Narrative Therapy Techniques
Practitioners of narrative therapy believe telling one’s story is a form of action toward change. The process of a narrative therapist might include:
- Helping people objectify their problems
- Framing the problems within a larger socio-cultural context
- Teaching the person how to make room for other stories
The therapist and person in therapy identify and build upon “alternative” or “preferred” story lines. These story lines exist beyond the problem story. They provide contrast to the problem, reflect a person’s true nature, and allow someone to rewrite their story. People can then move from what is known (the problem story) to what is unknown.
This technique creates strength and resilience in the person. It enables them to see beyond the problem, feel more in control of and move past the problem to a place of healing. It is often used with children, in family therapy and in couple therapy.
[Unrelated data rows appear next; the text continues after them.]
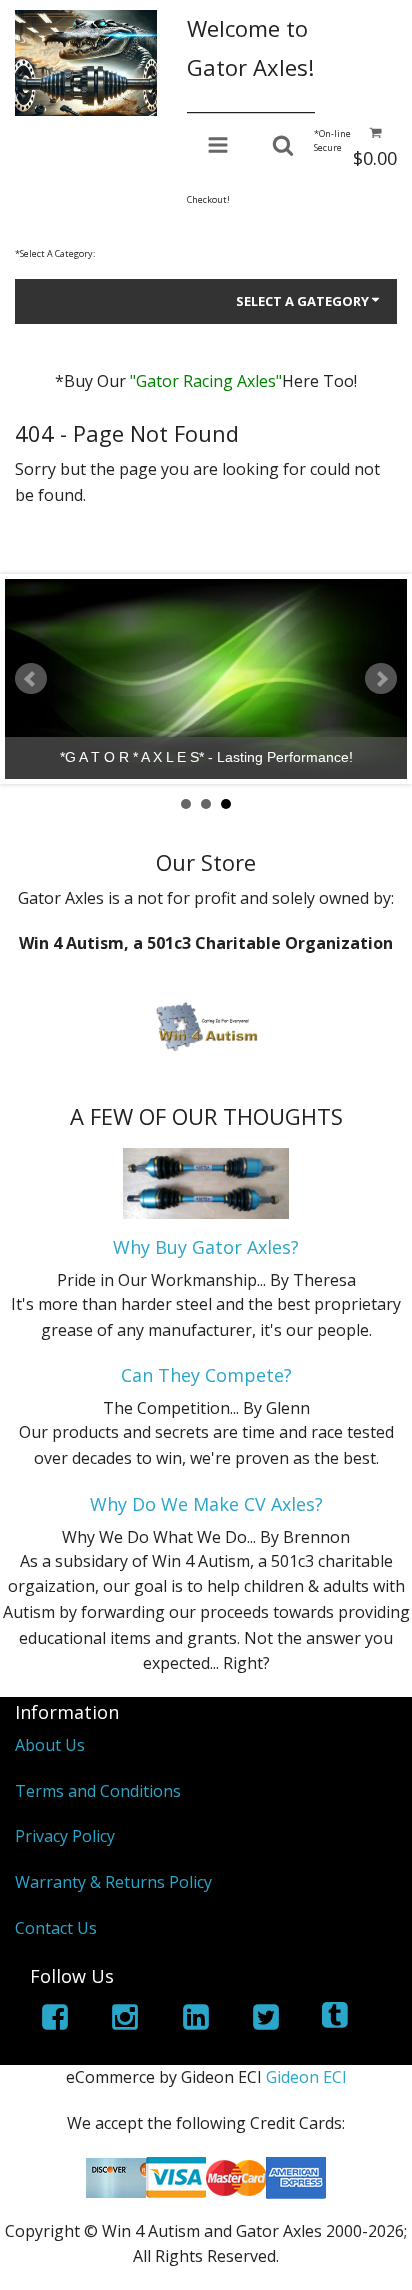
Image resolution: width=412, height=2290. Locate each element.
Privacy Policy (65, 1836)
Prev (31, 679)
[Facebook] (55, 2020)
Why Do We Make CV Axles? (206, 1504)
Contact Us (56, 1928)
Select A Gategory (302, 301)
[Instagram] (125, 2020)
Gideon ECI (306, 2077)
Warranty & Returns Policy (113, 1882)
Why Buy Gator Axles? (206, 1247)
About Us (50, 1745)
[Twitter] (266, 2020)
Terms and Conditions (98, 1791)
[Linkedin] (196, 2020)
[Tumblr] (337, 2020)
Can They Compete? (206, 1375)
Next (381, 679)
Seeing a problem objectively helps couples and families reconnect with the heart of their relationship. They may be able to address how the problem has challenged the core strength of their bond, and make decisions to relate differently to the problem and thus find ways past it.
In a nutshell, ACT helps people to change their relationship to difficult thoughts and emotions, in the service of constructing a life around what really matters to them.
ACT involves learning a number of mindfulness skills in order to deal with thoughts and emotions more effectively. Yet this is mindfulness for the messiness of real life. It is mindfulness with a purpose. So there is a strong emphasis on connecting with one’s inner values and seeing these values realised in everyday life through action.
Put simply, ACT is an extremely powerful approach in helping people to live the life that they truly want, rather than the life that their thoughts and emotions would dictate.
This approach is especially important when particular thoughts and emotions can make the experience of physically illness or chronic conditions more difficult to manage as it activates the stress response. ACT combined with CBT is often used to calm the nervous system, create inner strength and encourage a client to create the best life possible.